The co-conspiring methodology: An invitational approach to action research
“The co-conspiring methodology: An invitational approach to action research” walks us through the author’s own thought processes in how she tried to become part of the community in which she was participating and researching. Her thoughtful reflections and examples on what co-conspiring entails lay out a compelling imperative for other action researchers to consider as they contemplate what participation means in their own action research.” – Dr. Alfredo Ortiz
Conspiring is usually seen as something negative, bringing to mind conspiracies against people, plots to overthrow governments, or days when it seems the universe is conspiring against you. But what happens when people conspire, scheme, and plot goodness in their communities? East Central Ministries (ECM) is a faith-based non-profit organization conspiring for positive social change in the international district neighborhood of Albuquerque, New Mexico since 1999. John Bulton, ECM’s founder and director, explains that at ECM co-conspirators are conspiring against systems of power and the systems that hold people down, doing it on the edges or fringes of society, conspiring in goodness, demonstrating what community can look like, and imagining what can be done together.

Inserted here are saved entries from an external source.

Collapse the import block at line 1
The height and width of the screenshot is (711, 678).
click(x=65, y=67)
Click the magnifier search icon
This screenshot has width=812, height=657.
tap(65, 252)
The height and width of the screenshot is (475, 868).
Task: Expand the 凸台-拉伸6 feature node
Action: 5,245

In this article, I explore what it means to be a co-conspirator through action research. I reflect on the process of building the kinds of relationships required to co-conspire effectively, and offer examples of how these relationships lead to new supportive roles for researchers engaged in community-based research. Ultimately, I invite readers to question what can happen when researchers are willing and able to open themselves up as co-conspirators.